----- DOCUMENT SEGMENT

Well, let's just say it's been an eventful couple of days.
The good news is that I have excellent friends. I asked for people to come help me clean up here, and people did. I had one friend stay for the weekend, and another two come up on Sunday to help out as well. They assisted with several projects that needed to get done, and now have been. They were also a huge boost in morale, particularly mine. I am so thankful that I have friends who are so selfless and kind and will work so hard simply because they know there is work to do.
There is still a massive amount of mess and disorganization in the shelter. Honestly, no matter how much we clean, it always feels and looks like we did very little. That's the scope of this disaster, though. Every level of upkeep has been neglected, and so we have to clean and reorganize down to nearly the very foundations.
Fortunately, I am no longer the only person who recognizes that.

----------
----- DATASET EXCERPTS

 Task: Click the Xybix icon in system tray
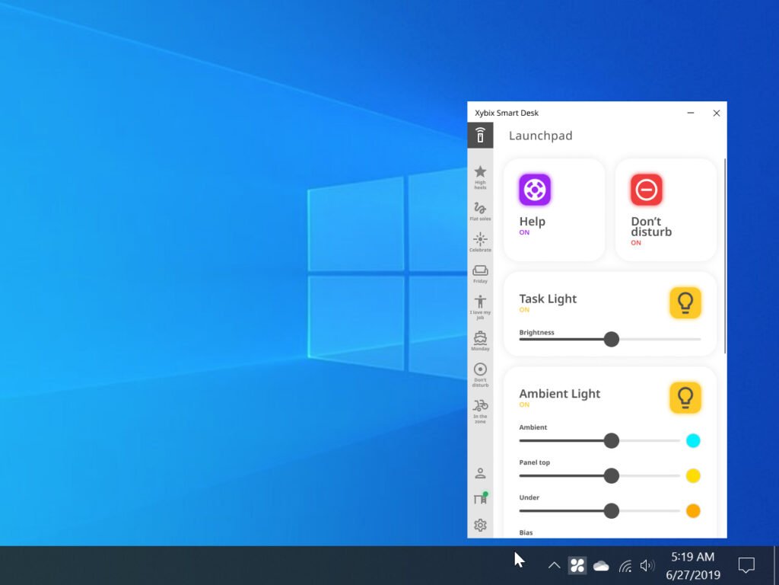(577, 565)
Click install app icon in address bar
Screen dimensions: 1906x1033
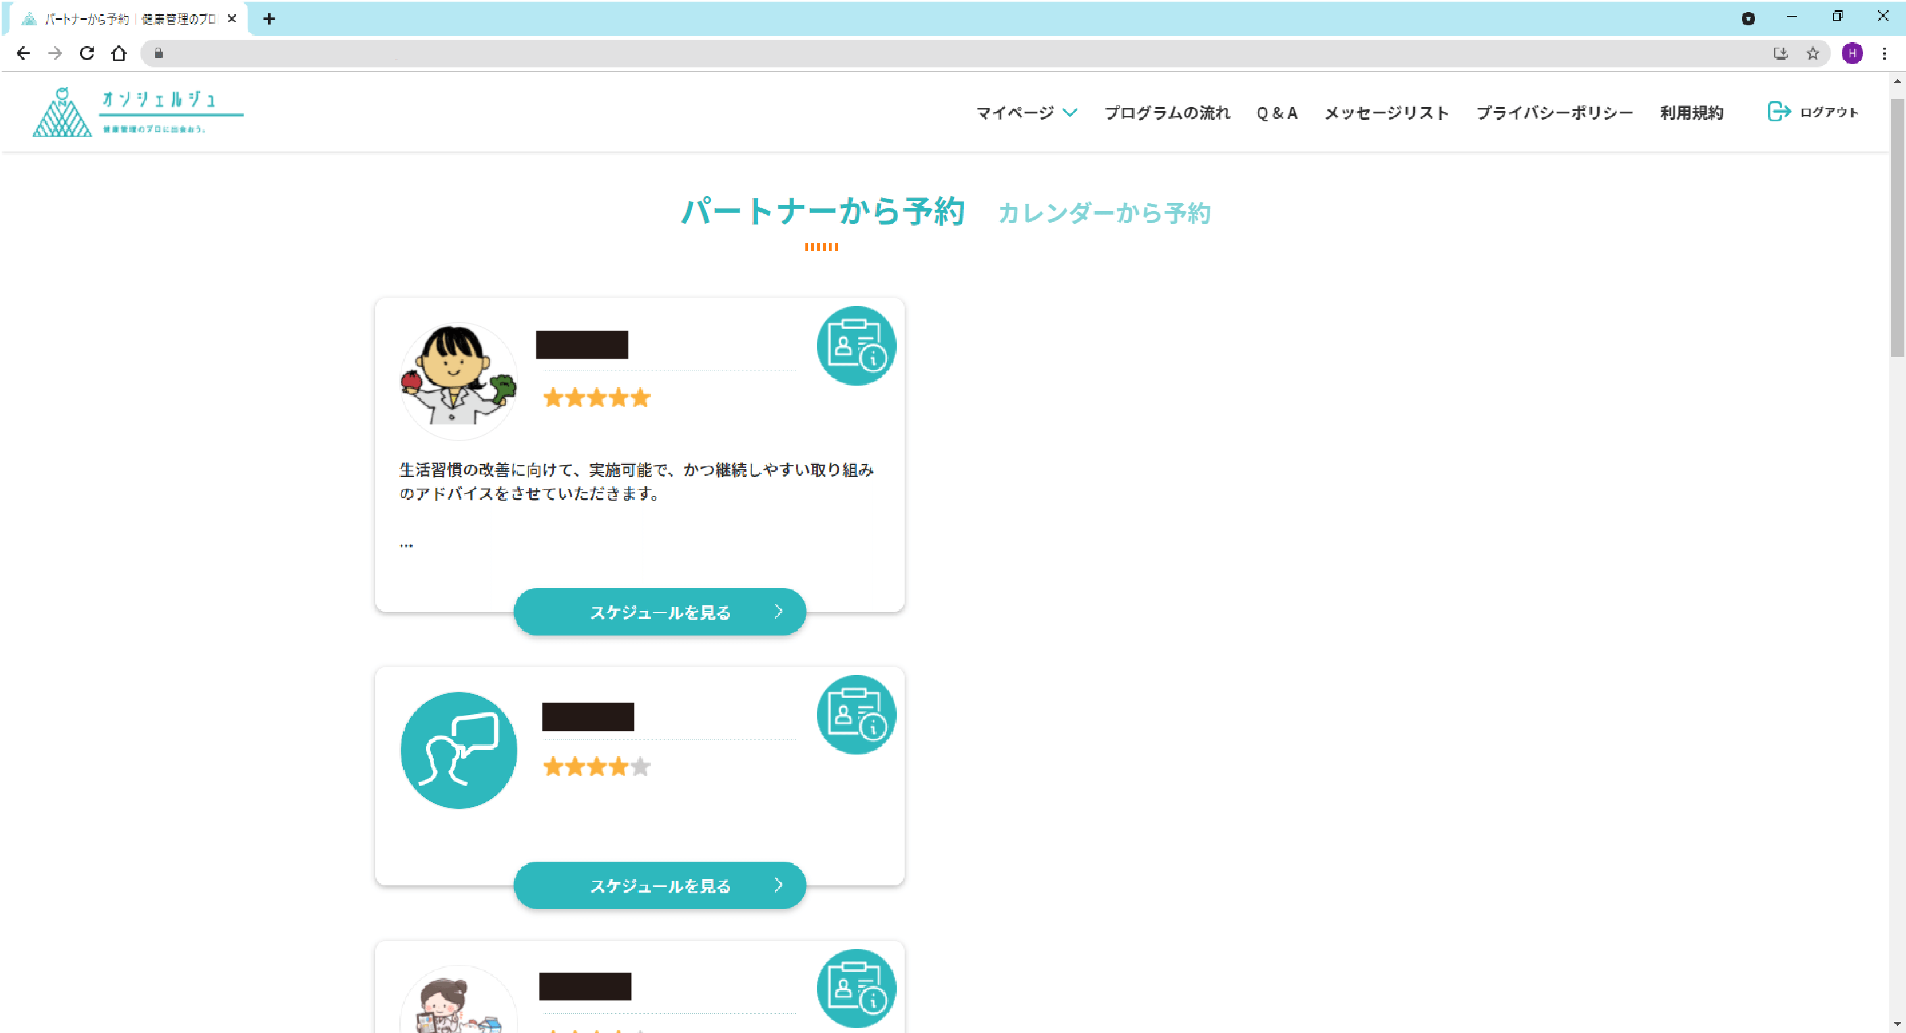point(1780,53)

----------

EXERCISE DIRECTIONS:
Reproduce the shelter cleanup text starting at "Well, let's just" and ending at "work to do.", swapping "friends" for "neighbors".

RIGHT ANSWER:
Well, let's just say it's been an eventful couple of days.
The good news is that I have excellent neighbors. I asked for people to come help me clean up here, and people did. I had one friend stay for the weekend, and another two come up on Sunday to help out as well. They assisted with several projects that needed to get done, and now have been. They were also a huge boost in morale, particularly mine. I am so thankful that I have neighbors who are so selfless and kind and will work so hard simply because they know there is work to do.